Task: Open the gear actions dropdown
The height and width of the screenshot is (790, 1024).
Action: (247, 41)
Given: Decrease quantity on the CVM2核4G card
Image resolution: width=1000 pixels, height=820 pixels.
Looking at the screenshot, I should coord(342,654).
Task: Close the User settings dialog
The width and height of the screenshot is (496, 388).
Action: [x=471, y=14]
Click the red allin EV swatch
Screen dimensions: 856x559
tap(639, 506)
+++
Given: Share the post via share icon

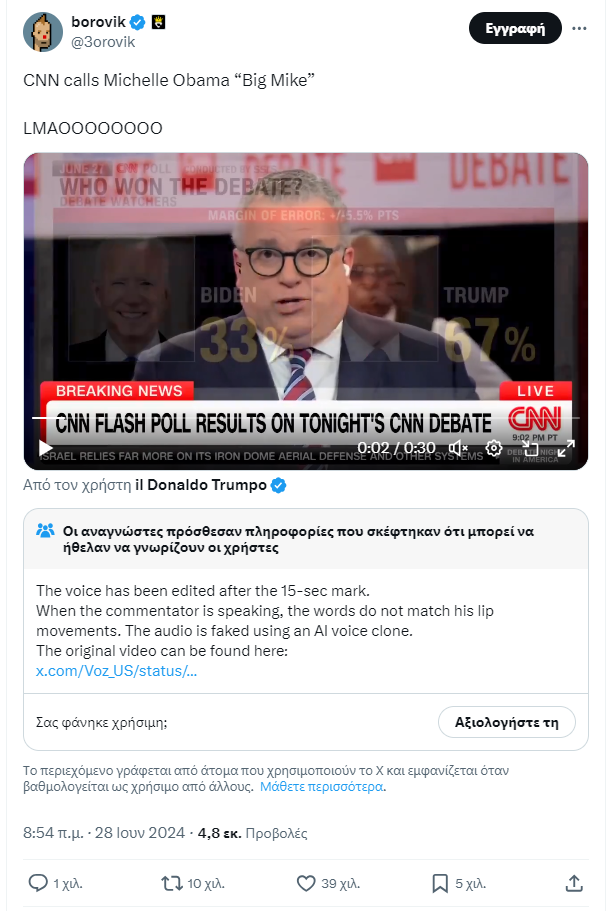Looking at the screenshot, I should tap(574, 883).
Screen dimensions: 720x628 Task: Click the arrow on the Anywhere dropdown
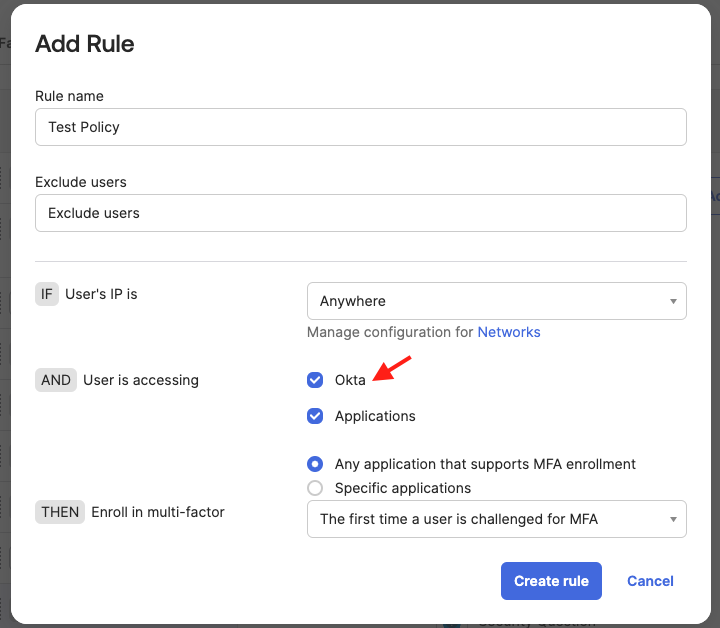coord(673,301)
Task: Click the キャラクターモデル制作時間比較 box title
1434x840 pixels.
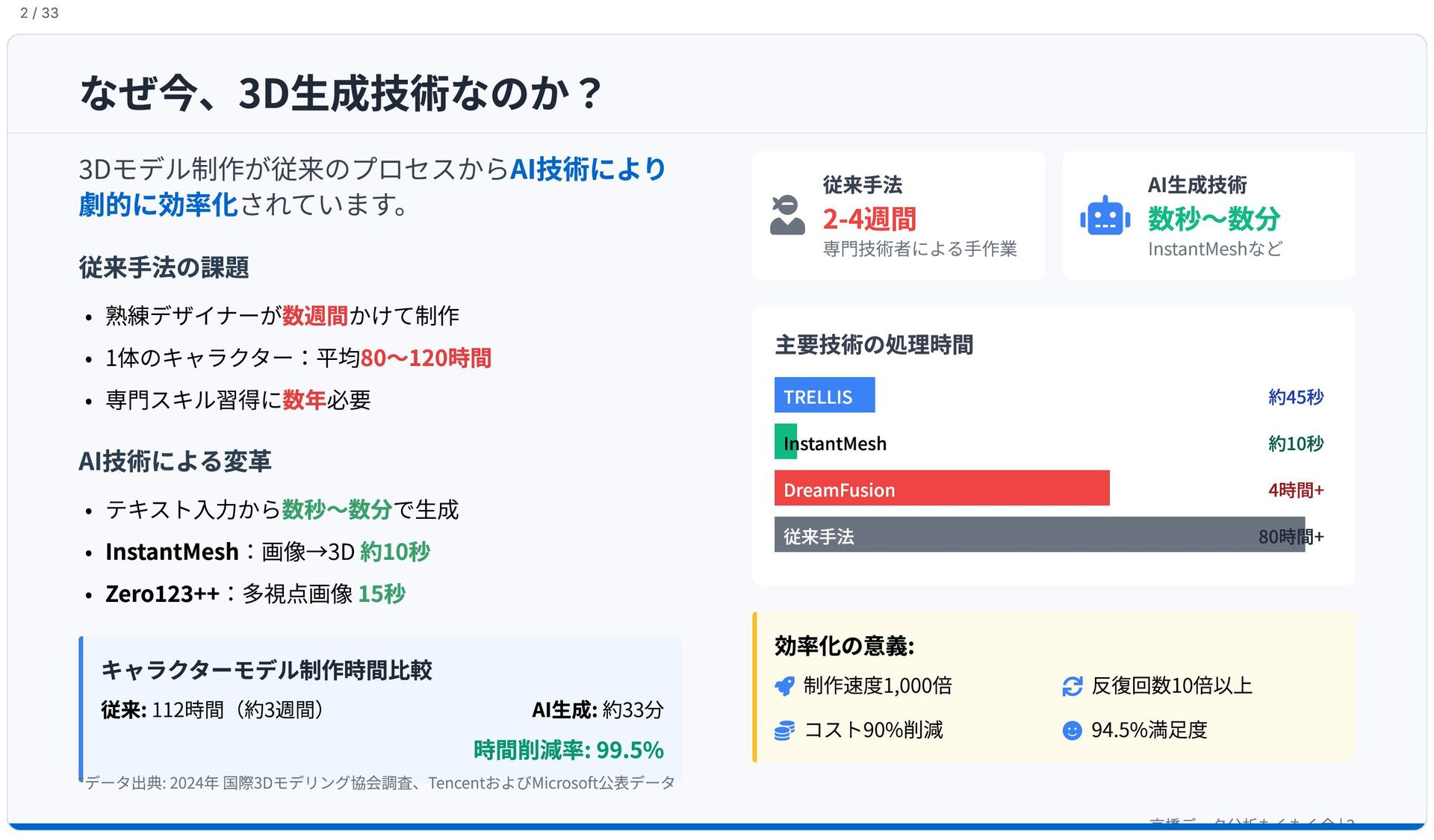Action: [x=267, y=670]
+++
**What is expected**
Could you restate word for word the lines above from the one containing "Task: Open the gear actions dropdown" through the one containing "Task: Close the User settings dialog", both included, and nothing else?

**Exercise response**
Task: Open the gear actions dropdown
The height and width of the screenshot is (790, 1024).
Action: (247, 41)
Given: Decrease quantity on the CVM2核4G card
Image resolution: width=1000 pixels, height=820 pixels.
Looking at the screenshot, I should coord(342,654).
Task: Close the User settings dialog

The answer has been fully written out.